Weitere Informationen

Der Kraftfahrzeugschein ist vor Antritt der Fahrt vom I n h a b e r des "Roten Dauerkennzeichens" mit den Fahrzeugdaten ausfüllen und zu unterschreiben. Die Eintragung darf nicht mit Bleistift vorgenommen oder mit neuen Daten überschrieben werden. Mit dieser Unterschrift wird die Vorschriftsmäßigkeit des Fahrzeuges und die korrekte Anbringung der Schilder bestätigt.

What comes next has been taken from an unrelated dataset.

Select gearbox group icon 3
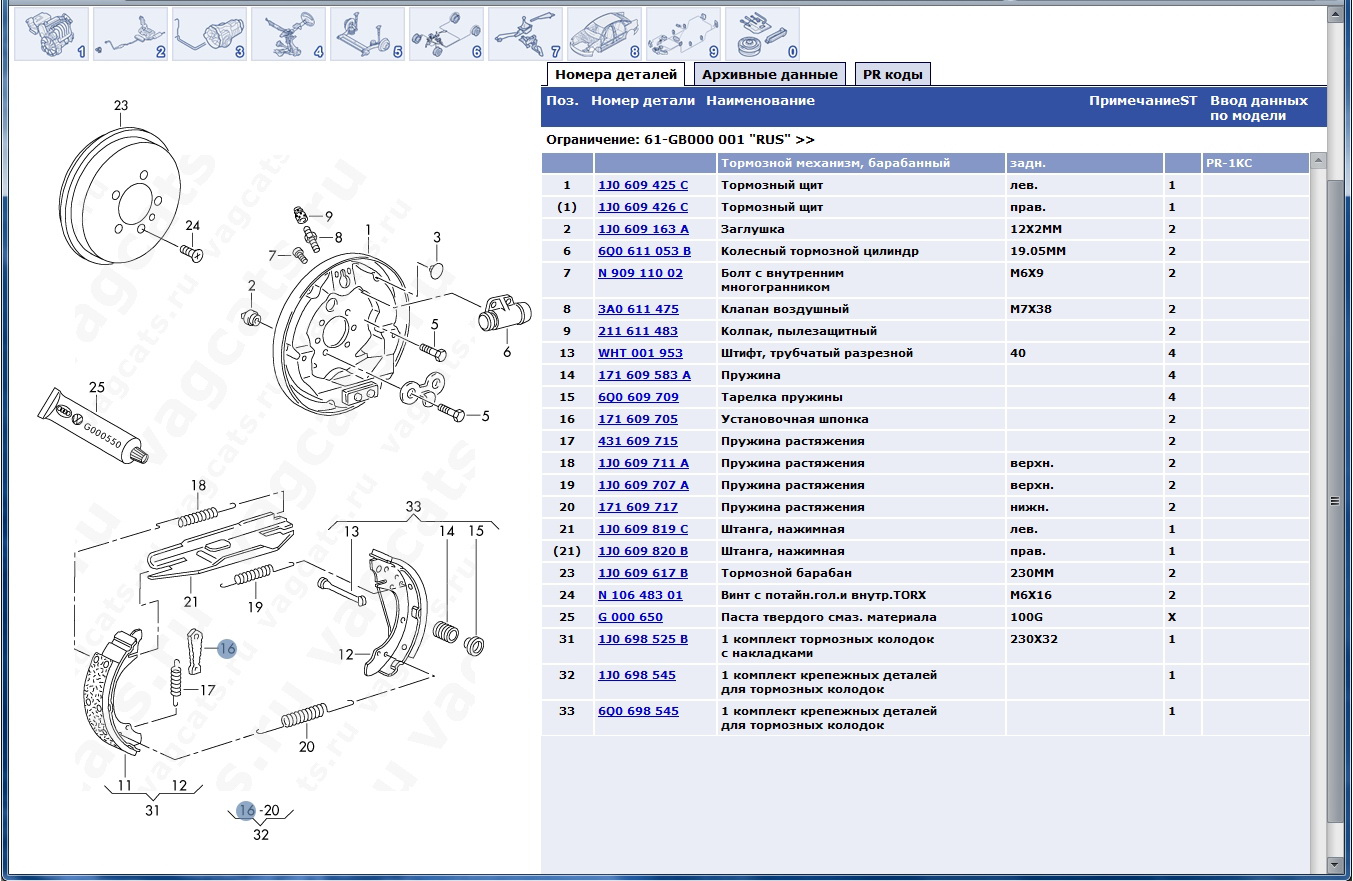This screenshot has height=881, width=1353. coord(209,34)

Der Inhaber kann mit einem gesonderten Antrag einen Mitarbeiter für eine Unterschriftenvollmacht benennen. Dazu sind Ausweisdokument und Führungszeugnis der betreffenden Person nötig. Es fallen Verwaltungsgebühren in Höhe von 28,90 Euro an. Die Entscheidung über die Zustimmung ist von der Zulassungsstelle abhängig.

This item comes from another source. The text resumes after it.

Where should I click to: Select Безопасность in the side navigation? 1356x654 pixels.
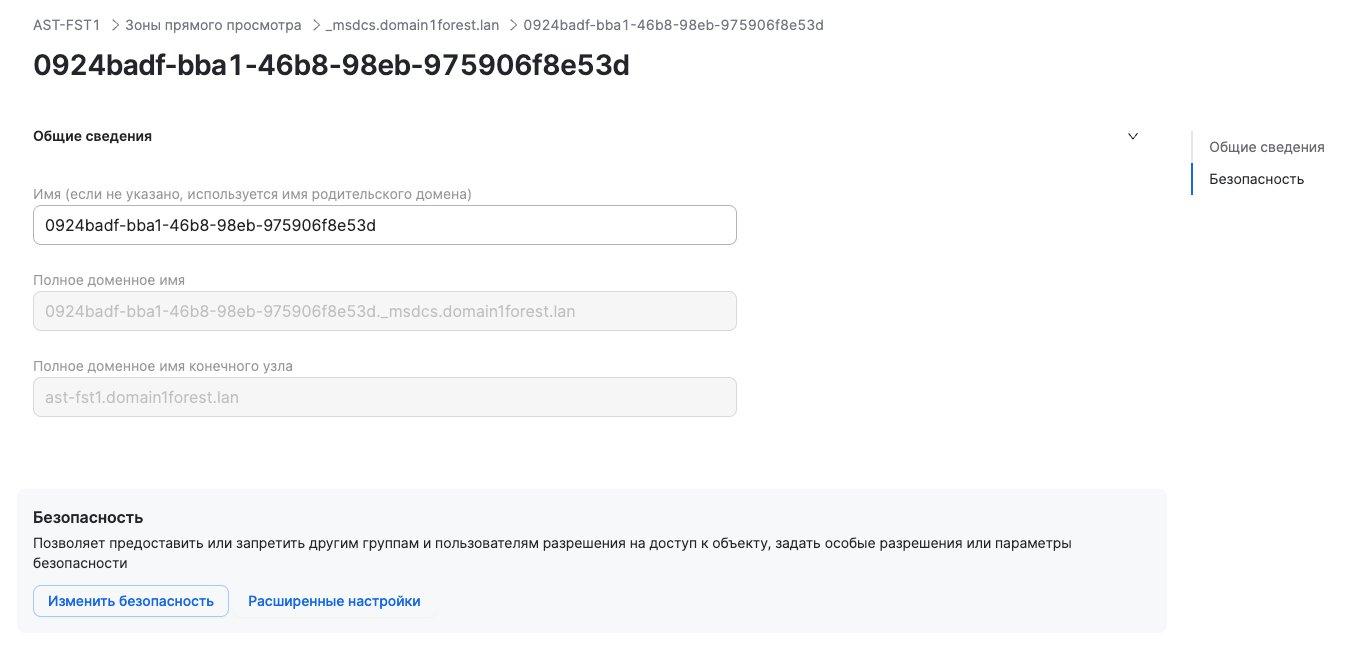(1256, 179)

Die Verwendung des Kennzeichens durch den Inhaber ist ausschließlich auf die folgenden Fälle eingeschränkt:

Prüfungsfahrten: Fahrten anlässlich der Prüfung des Fahrzeuges durch einen amtlich anerkannten Sachverständigen oder Prüfer für den Kraftfahrzeugverkehr (gemäß § 28 I StVZO; § 1 I 2, 1. Halbsatz der 49. StVZO Ausnahmeverordnung)

Probefahrten: Fahrten zur Feststellung und zum Nachweis der Gebrauchsfähigkeit des Fahrzeuges (gemäß § 28 I StVZO, § 1 I 2, 1. Halbsatz der 49. StVZO Ausnahmeverordnung)

Überführungsfahrten: Fahrten, die in der Hauptsache der Überführung des Fahrzeuges an einen anderen Ort dienen (gemäß § 28 I StVZO, § 1 I 2, 1. Halbsatz der 49. StVZO Ausnahmeverordnung)

Kontakt

Kfz.-Zulassungsstelle
Am Förderturm 28,
46049 Oberhausen
E-Mail: zulassung@oberhausen.de

Gebühren

155,90 EUR, zuzüglich 15,60 EUR pro Fahrzeugscheinheft


Die jährliche Kraftfahrzeugsteuer beträgt laut Mitteilung des Finanzamtes OB-Süd zur Zeit 191,73 EUR unabhängig von der Zahl der Fahrzeuge.

Unterlagen

  • gültiges Ausweisdokument
  • Formloser Antrag auf Zuteilung eines "Roten Kennzeichens" zur wiederkehrenden Verwendung mit Begründung
  • Führungszeugnis (Beantragung über das Einwohnermeldeamt, Art "O")
  • elektronische Versicherungsbestätigung für "Rote Dauerkennzeichen"
  • Nachweis über ein zugelassenes "Alltagsfahrzeug"
  • Auskunft aus dem Verkehrszentralregister des Kraftfahrt-Bundesamtes (wird von der Zulassungsstelle beantragt!)
  • Gewerbeanmeldung
  • Nachweis über die Anmietung von Räumlichkeiten (Mietvertrag)
  • Auskunft in Steuersachen vom Finanzamt

Weiterführende Informationen

Mit einem "Roten Dauerkennzeichen" können unterschiedliche Fahrzeuge bewegt werden.